- WORK INSTRUCTION
Exact reproduction of the data is required, with images excluded.

[Stored data entries]
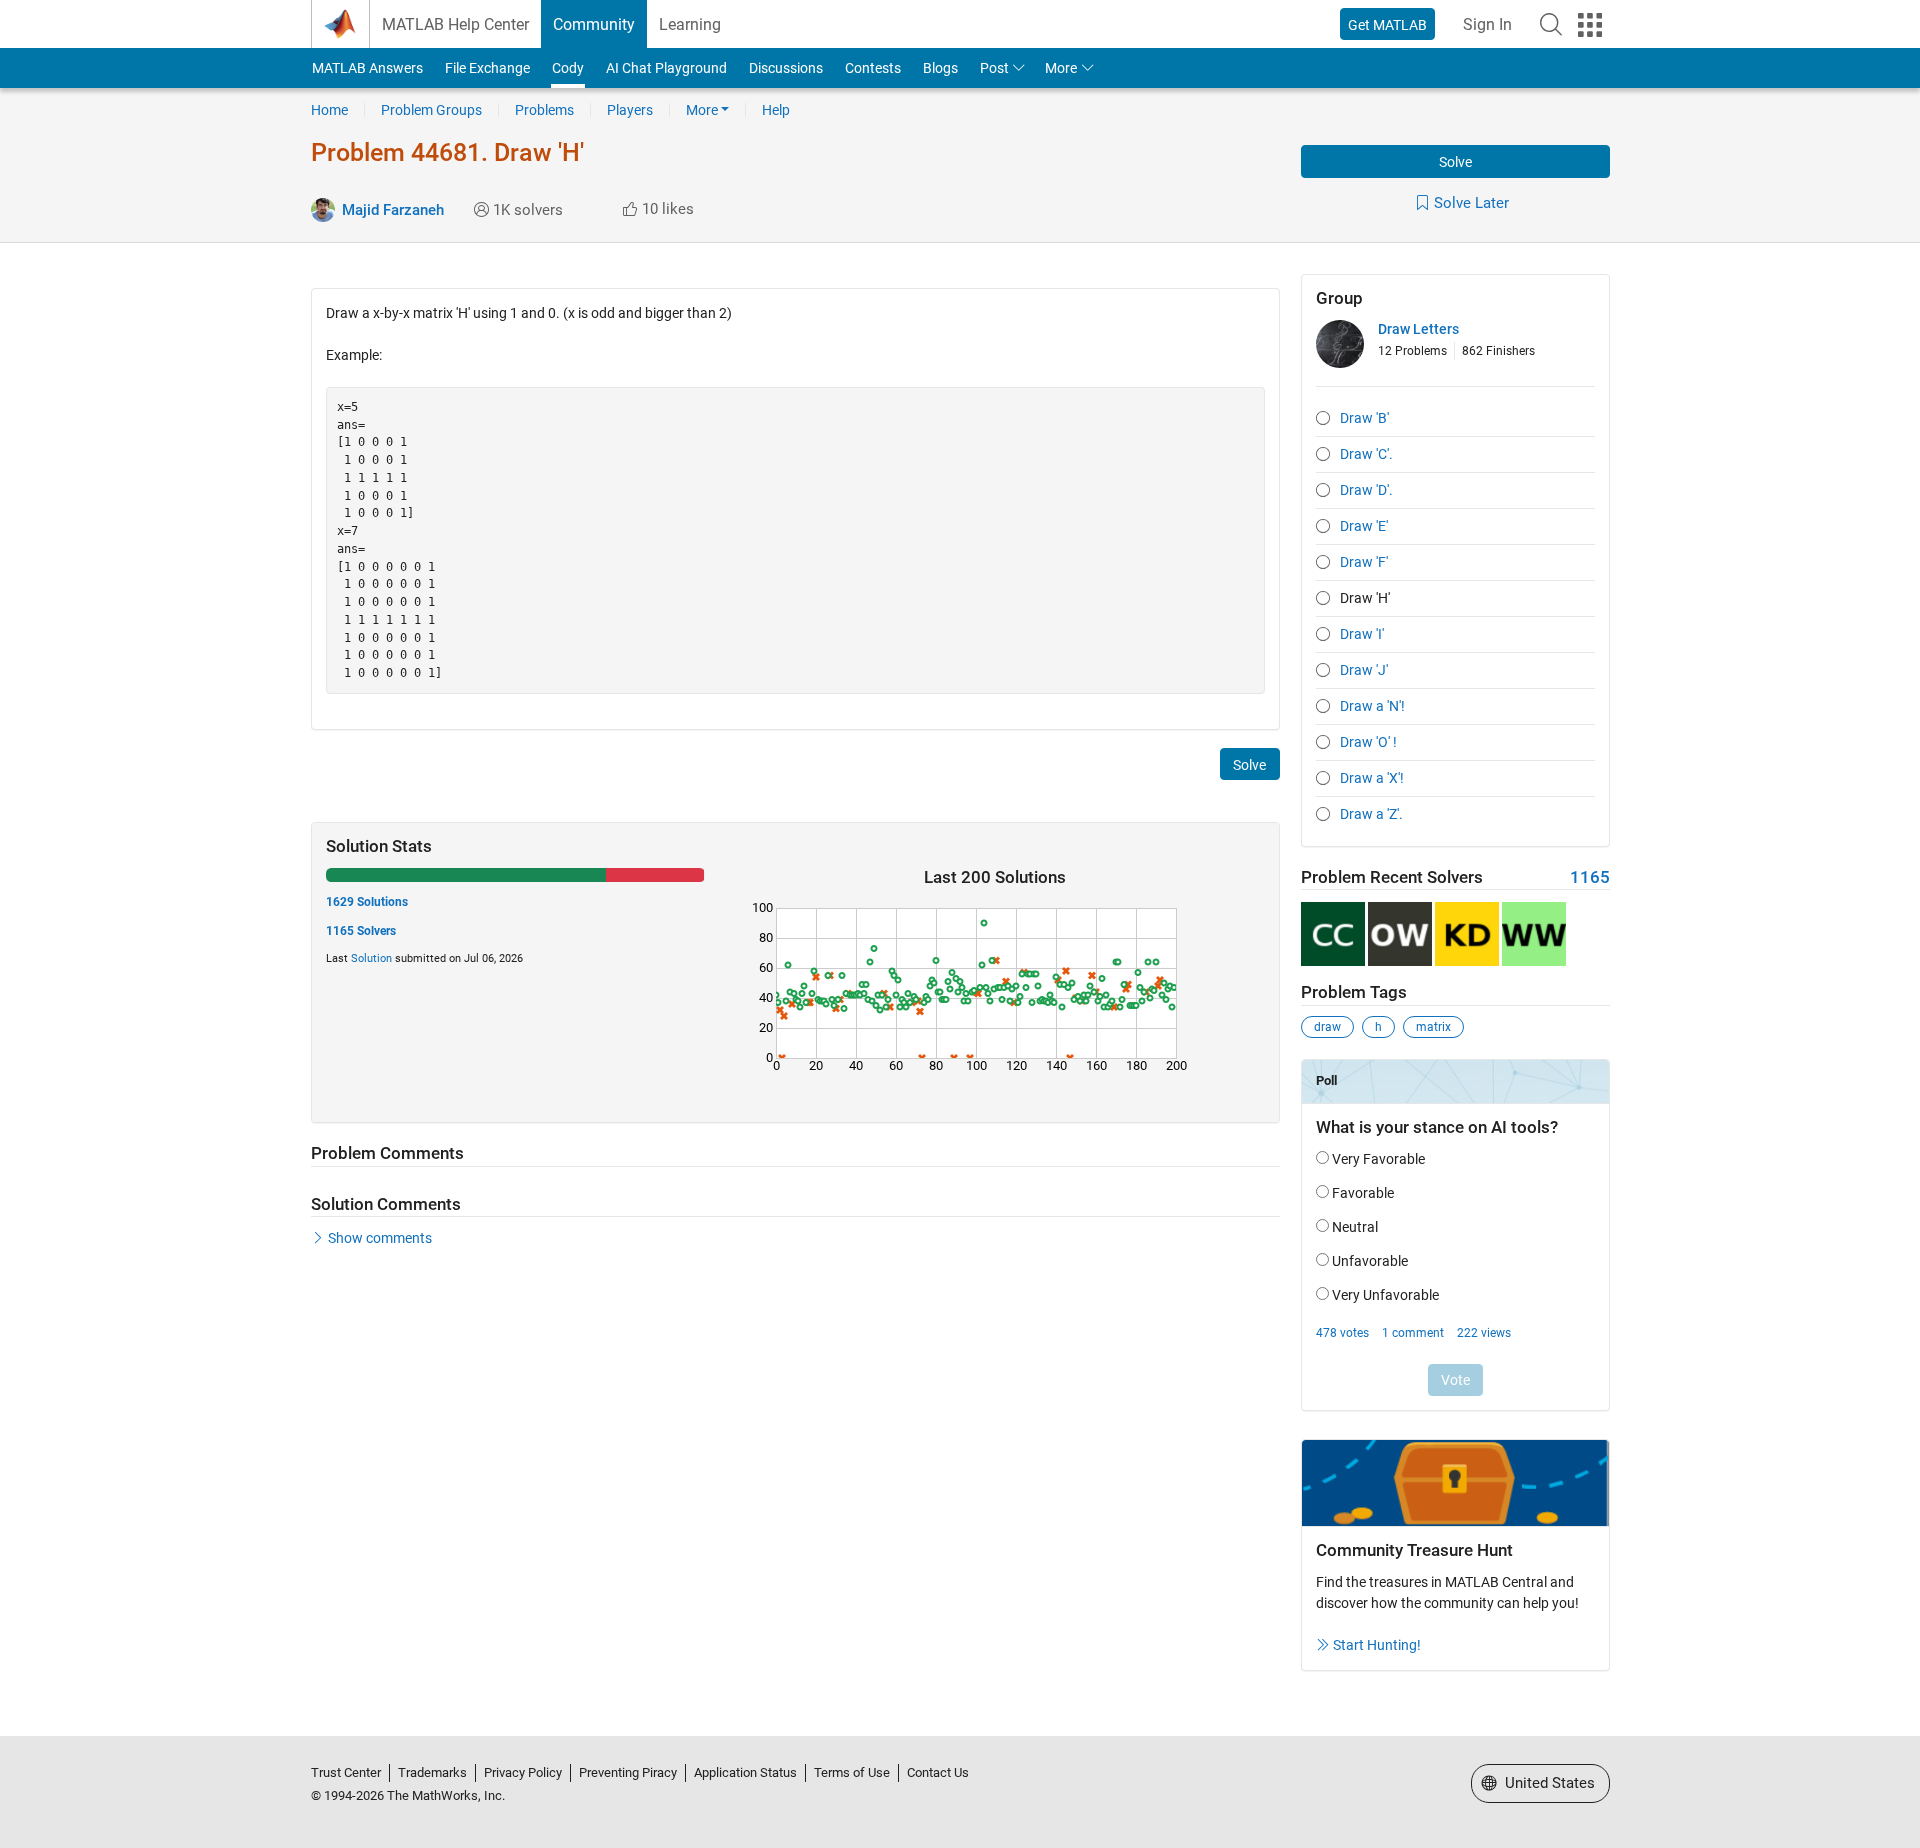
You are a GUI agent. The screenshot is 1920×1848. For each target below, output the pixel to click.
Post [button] (994, 68)
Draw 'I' (1362, 634)
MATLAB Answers (367, 68)
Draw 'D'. (1366, 490)
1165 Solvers (361, 931)
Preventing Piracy (628, 1772)
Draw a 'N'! (1372, 706)
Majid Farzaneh (393, 210)
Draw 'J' (1364, 670)
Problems (544, 110)
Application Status (745, 1772)
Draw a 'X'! (1372, 778)
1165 (1590, 877)
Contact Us (938, 1772)
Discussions (786, 68)
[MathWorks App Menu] (1590, 25)
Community (594, 24)
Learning (690, 24)
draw (1327, 1027)
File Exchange (487, 68)
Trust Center (346, 1772)
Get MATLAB (1387, 25)
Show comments (380, 1238)
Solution (371, 958)
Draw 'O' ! (1368, 742)
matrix (1433, 1027)
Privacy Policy (523, 1772)
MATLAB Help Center (455, 24)
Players (630, 110)
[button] (1551, 24)
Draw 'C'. (1366, 454)
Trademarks (432, 1772)
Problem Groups (431, 110)
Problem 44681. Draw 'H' (447, 152)
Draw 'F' (1364, 562)
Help (776, 110)
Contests (873, 68)
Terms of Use (852, 1772)
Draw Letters (1418, 329)
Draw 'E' (1364, 526)
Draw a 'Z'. (1371, 814)
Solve (1455, 162)
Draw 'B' (1364, 418)
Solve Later (1471, 203)
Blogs (940, 68)
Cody (568, 68)
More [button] (1061, 68)
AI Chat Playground (666, 68)
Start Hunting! (1377, 1645)
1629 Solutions (367, 902)
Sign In (1487, 24)
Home (329, 110)
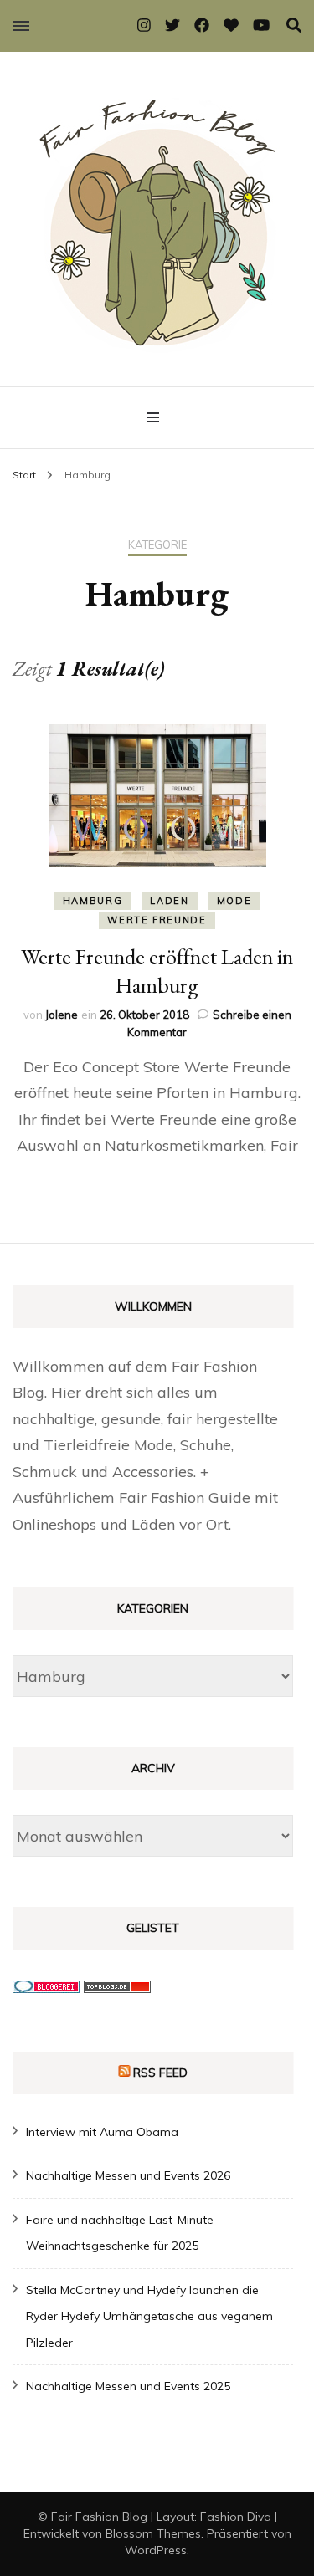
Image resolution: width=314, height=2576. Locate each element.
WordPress (156, 2550)
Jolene (61, 1014)
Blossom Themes (153, 2533)
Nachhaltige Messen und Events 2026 (128, 2175)
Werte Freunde (156, 920)
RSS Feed (160, 2072)
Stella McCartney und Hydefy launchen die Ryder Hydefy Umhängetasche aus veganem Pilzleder (149, 2316)
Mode (234, 901)
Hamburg (93, 901)
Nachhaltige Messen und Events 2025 (128, 2386)
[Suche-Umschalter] (293, 25)
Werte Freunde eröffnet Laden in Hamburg (157, 971)
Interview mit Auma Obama (102, 2131)
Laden (169, 901)
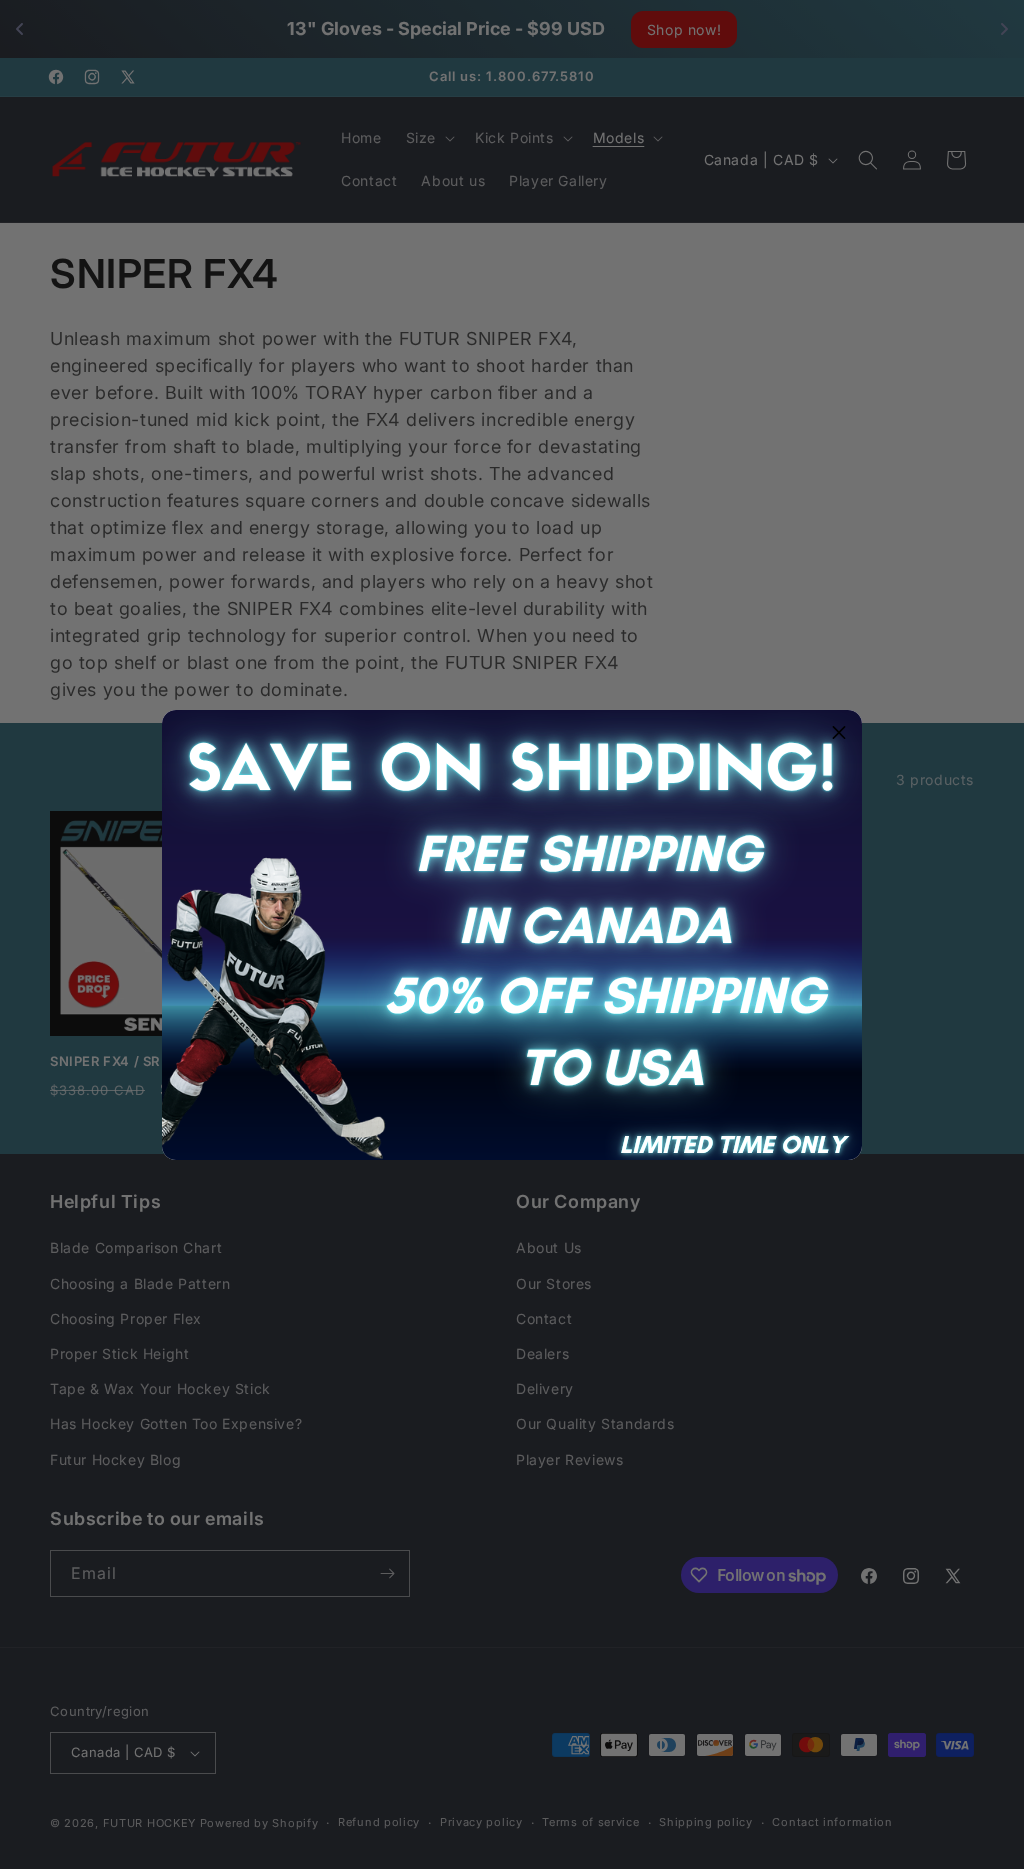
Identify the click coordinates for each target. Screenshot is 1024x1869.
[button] (839, 733)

- REPLY
You are a GUI agent. The screenshot is 1920×1848. For each target below, output the pixel to click.
Post [button] (994, 68)
Draw 'I' (1362, 634)
MATLAB Answers (367, 68)
Draw 'D'. (1366, 490)
1165 Solvers (361, 931)
Preventing Piracy (628, 1772)
Draw a 'N'! (1372, 706)
Majid Farzaneh (393, 210)
Draw 'J' (1364, 670)
Problems (544, 110)
Application Status (745, 1772)
Draw a 'X'! (1372, 778)
1165 (1590, 877)
Contact Us (938, 1772)
Discussions (786, 68)
[MathWorks App Menu] (1590, 25)
Community (594, 24)
Learning (690, 24)
draw (1327, 1027)
File Exchange (487, 68)
Trust Center (346, 1772)
Get MATLAB (1387, 25)
Show comments (380, 1238)
Solution (371, 958)
Draw 'O' ! (1368, 742)
matrix (1433, 1027)
Privacy Policy (523, 1772)
MATLAB Help Center (455, 24)
Players (630, 110)
[button] (1551, 24)
Draw 'C'. (1366, 454)
Trademarks (432, 1772)
Problem Groups (431, 110)
Problem 44681. Draw 'H' (447, 152)
Draw 'F' (1364, 562)
Help (776, 110)
Contests (873, 68)
Terms of Use (852, 1772)
Draw Letters (1418, 329)
Draw 'E' (1364, 526)
Draw a 'Z'. (1371, 814)
Solve (1455, 162)
Draw 'B' (1364, 418)
Solve Later (1471, 203)
Blogs (940, 68)
Cody (568, 68)
More [button] (1061, 68)
AI Chat Playground (666, 68)
Start Hunting! (1377, 1645)
1629 Solutions (367, 902)
Sign In (1487, 24)
Home (329, 110)
Image resolution: width=314, height=2576. Locate each element.
WordPress (156, 2550)
Jolene (61, 1014)
Blossom Themes (153, 2533)
Nachhaltige Messen und Events 2026 (128, 2175)
Werte Freunde (156, 920)
RSS Feed (160, 2072)
Stella McCartney und Hydefy launchen die Ryder Hydefy Umhängetasche aus veganem Pilzleder (149, 2316)
Mode (234, 901)
Hamburg (93, 901)
Nachhaltige Messen und Events 2025 (128, 2386)
[Suche-Umschalter] (293, 25)
Werte Freunde eröffnet Laden in Hamburg (157, 971)
Interview mit Auma Obama (102, 2131)
Laden (169, 901)
Identify the click coordinates for each target. Screenshot is 1024x1869.
[button] (839, 733)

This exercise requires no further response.